◆ GIVEN TASK 1:
Please retype the passage on regular local rings from "We assume $R$" to "of dimension $C$.", ignoring the data.
◆ GIVEN TASK 2:
Answer these questions from the passage on regular local rings, not the data:
(a) Of what kind of ring is $R$ assumed to be an image?
(b) What letter denotes the embedded dimension of $R$?
(c) By doing what can this assumption on $R$ always be obtained?
◆ GIVEN TASK 3:
Carry on the passage on regular local rings from its last sentence, leaving the data aside.

◆ PASSAGE SHOWN:

● ● ● ● ● ● ●

Here is answer for question 3 in arbitrary dimension with a certain restriction on $R$.

We assume $R$ is a image of a regular local ring $(S, \mathfrak{n})$ (we always have this assumption by passing the completion). $R = S/ I$ for some ideal $I$ of $S$. Recall that the embedded dimension of $R$ is $\mu(\mathfrak{m}) = \ell (\mathfrak{m}/\mathfrak{m}^2)$, we denote it by $C$. It is not difficult to see that we can assume that the embedded dimension of $S$ is equal to $\mu(\mathfrak{m})$. So $S$ is a regular local ring of dimension $C$.

● ● ● ● ● ● ●

◆ INFORMATION SHOWN:

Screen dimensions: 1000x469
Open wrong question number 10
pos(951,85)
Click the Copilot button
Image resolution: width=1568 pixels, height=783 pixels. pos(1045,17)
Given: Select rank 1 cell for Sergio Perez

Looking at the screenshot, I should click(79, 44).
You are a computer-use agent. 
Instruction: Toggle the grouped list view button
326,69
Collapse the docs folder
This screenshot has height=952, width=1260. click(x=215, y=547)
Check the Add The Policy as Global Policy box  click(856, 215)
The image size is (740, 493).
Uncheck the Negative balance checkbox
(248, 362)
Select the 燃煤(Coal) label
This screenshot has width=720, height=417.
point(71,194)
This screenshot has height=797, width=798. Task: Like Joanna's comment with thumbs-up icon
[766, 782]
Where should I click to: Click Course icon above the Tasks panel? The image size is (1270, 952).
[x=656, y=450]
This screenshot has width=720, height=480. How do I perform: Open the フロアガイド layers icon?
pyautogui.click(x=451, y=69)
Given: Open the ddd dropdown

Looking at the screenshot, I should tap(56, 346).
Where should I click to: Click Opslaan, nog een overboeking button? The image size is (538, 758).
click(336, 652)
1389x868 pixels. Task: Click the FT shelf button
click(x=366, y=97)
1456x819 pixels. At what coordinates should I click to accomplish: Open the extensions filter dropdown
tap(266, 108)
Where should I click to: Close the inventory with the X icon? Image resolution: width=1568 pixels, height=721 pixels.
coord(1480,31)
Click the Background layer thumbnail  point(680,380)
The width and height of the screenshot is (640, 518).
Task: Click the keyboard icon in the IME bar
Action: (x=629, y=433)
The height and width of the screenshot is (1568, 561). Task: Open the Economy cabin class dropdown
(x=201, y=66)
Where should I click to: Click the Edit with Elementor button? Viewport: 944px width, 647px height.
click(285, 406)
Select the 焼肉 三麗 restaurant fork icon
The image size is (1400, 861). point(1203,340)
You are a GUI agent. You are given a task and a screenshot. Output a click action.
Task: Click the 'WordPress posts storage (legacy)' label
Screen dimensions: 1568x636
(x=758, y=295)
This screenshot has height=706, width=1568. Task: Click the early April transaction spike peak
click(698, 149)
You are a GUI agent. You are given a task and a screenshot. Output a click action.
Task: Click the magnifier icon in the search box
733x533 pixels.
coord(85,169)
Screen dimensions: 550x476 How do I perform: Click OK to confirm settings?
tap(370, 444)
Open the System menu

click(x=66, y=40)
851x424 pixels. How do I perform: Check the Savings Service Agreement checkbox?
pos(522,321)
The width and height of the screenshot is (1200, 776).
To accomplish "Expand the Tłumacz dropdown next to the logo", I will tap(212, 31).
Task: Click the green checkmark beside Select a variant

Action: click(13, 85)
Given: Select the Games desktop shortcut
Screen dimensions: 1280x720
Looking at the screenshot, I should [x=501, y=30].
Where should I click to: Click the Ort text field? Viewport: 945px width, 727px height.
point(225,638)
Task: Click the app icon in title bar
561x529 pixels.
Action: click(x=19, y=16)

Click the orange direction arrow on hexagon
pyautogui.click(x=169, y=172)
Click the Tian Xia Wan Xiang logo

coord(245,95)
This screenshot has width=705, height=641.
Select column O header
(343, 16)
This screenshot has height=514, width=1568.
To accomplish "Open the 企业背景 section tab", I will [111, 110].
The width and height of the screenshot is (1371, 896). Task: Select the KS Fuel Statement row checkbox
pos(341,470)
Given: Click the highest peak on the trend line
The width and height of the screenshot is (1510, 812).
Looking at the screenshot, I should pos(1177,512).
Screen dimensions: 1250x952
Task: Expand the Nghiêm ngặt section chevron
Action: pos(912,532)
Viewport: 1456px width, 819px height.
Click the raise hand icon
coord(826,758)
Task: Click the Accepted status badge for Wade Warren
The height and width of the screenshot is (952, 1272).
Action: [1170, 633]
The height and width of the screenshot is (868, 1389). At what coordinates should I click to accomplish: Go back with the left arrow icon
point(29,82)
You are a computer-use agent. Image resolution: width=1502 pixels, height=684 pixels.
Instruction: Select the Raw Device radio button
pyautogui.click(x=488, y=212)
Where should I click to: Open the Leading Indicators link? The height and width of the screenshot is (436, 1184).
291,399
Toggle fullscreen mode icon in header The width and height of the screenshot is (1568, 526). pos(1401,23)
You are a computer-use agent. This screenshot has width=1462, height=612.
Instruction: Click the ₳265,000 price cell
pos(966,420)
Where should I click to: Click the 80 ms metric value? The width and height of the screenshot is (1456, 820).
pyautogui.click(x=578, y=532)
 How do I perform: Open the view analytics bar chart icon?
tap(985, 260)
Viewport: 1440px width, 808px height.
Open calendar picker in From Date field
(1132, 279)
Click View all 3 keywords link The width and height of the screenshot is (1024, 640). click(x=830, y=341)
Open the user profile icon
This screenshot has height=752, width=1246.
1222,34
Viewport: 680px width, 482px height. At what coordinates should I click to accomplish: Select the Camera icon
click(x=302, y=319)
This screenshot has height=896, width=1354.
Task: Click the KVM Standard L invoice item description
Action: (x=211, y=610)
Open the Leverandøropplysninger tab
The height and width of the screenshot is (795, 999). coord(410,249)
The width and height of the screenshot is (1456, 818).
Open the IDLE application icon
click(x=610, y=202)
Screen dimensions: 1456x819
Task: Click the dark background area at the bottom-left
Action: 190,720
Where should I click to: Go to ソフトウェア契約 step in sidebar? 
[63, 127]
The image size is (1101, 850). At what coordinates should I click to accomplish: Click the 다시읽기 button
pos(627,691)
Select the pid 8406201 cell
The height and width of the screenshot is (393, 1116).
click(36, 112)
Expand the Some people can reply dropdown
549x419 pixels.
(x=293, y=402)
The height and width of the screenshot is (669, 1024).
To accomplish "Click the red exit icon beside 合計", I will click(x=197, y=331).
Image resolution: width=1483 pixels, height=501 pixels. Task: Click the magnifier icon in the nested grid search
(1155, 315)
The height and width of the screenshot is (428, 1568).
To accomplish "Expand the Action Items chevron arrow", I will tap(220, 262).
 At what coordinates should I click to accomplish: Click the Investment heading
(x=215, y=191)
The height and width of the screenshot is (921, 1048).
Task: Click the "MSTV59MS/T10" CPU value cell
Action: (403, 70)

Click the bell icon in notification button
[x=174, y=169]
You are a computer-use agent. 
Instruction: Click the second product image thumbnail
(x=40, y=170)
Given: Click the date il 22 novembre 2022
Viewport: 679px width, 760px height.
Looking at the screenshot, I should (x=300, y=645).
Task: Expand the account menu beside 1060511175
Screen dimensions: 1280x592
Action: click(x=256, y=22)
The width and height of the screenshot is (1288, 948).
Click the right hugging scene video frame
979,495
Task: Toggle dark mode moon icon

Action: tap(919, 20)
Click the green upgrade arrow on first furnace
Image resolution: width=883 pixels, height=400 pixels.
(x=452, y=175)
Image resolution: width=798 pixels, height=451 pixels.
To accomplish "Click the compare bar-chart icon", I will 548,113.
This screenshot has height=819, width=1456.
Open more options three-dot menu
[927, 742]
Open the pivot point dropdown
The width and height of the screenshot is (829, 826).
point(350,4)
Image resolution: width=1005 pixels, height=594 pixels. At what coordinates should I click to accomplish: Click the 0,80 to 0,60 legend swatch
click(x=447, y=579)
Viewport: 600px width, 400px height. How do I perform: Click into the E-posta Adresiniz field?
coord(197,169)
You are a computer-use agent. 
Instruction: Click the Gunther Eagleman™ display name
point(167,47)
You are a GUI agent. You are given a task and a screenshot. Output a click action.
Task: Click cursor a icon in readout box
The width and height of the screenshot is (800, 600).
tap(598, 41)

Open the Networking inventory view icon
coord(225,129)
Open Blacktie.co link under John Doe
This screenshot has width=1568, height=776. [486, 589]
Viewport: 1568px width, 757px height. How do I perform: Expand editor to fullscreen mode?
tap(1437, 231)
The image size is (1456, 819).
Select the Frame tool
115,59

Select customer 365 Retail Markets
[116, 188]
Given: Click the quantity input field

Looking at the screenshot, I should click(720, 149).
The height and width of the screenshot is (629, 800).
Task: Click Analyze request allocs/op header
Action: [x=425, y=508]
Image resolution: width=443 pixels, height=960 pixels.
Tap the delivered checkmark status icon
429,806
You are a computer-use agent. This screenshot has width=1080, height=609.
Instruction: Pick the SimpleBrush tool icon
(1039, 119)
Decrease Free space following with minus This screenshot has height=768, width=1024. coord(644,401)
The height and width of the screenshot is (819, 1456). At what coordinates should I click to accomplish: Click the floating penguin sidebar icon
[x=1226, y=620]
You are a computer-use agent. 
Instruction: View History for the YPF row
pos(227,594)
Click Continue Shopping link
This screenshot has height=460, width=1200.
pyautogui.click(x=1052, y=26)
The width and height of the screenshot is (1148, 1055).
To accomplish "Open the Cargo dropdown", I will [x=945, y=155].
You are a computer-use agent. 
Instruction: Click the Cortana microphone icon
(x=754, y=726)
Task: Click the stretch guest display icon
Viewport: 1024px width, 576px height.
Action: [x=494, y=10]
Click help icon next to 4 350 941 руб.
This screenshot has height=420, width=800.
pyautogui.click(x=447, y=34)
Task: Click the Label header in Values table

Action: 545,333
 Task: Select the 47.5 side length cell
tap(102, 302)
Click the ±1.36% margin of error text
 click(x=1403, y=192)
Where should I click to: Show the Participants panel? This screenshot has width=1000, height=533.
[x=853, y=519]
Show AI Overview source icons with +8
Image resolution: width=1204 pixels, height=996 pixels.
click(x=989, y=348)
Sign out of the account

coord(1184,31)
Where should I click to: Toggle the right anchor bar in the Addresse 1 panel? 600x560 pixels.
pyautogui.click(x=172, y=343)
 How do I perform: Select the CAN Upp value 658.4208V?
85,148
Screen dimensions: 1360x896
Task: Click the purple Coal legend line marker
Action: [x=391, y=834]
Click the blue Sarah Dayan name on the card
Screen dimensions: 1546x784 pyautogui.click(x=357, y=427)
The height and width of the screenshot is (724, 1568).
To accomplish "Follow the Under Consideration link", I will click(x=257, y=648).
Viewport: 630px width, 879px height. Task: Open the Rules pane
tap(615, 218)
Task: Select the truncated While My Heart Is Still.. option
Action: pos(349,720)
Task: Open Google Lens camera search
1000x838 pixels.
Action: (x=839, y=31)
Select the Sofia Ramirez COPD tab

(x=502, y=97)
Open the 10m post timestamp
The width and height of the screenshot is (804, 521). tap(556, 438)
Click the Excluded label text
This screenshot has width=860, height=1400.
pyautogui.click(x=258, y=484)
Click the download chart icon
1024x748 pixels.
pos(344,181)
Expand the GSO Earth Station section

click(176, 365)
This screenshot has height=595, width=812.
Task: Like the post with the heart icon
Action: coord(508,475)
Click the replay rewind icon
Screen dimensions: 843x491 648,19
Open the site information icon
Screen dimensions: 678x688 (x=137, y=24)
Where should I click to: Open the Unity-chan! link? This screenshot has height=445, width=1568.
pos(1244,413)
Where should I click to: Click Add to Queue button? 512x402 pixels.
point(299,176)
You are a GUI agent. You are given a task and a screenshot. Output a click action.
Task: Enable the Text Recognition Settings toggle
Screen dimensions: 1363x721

● ● ● ● ● ● ●

◆ EXERCISE RESULT 1:
We assume $R$ is a image of a regular local ring $(S, \mathfrak{n})$ (we always have this assumption by passing the completion). $R = S/ I$ for some ideal $I$ of $S$. Recall that the embedded dimension of $R$ is $\mu(\mathfrak{m}) = \ell (\mathfrak{m}/\mathfrak{m}^2)$, we denote it by $C$. It is not difficult to see that we can assume that the embedded dimension of $S$ is equal to $\mu(\mathfrak{m})$. So $S$ is a regular local ring of dimension $C$.

◆ EXERCISE RESULT 2:
(a) A regular local ring $(S, \mathfrak{n})$
(b) $C$
(c) By passing the completion

◆ EXERCISE RESULT 3:
Now let $\mathfrak{p}$ be a prime ideal of $R$. Let $\mathfrak{q} \in Spec (S)$ such that $\mathfrak{p} = \mathfrak{q}/I$. It is well known that $S_{\mathfrak{q}}$ is also a regular local ring of (embedded) dimension $\leq C$. Moreover $R_{\mathfrak{p}} = S_{\mathfrak{q}}/I S_{\mathfrak{q}}$. So the embedded dimension of $R_{\mathfrak{p}}$ is less than or equal to the embedded dimension of $S_{\mathfrak{q}}$. Thus $\mu (\mathfrak{p}R_{\mathfrak{p}}) = \ell (\mathfrak{p}R_{\mathfrak{p}}/ \mathfrak{p}^2R_{\mathfrak{p}}) \leq C$.

Edit:

I have just read from Sally's book (page 52) the following result:

Theorem: Let $(R, \mathfrak{m})$ be a NOetherian local ring. Then $\dim R \leq 2$ iff there is a uniform bound of the number of generators of all ideals which do not have $\mathfrak{m}$ as a associated prime.

Thus, Question 3 has an affirmative answer.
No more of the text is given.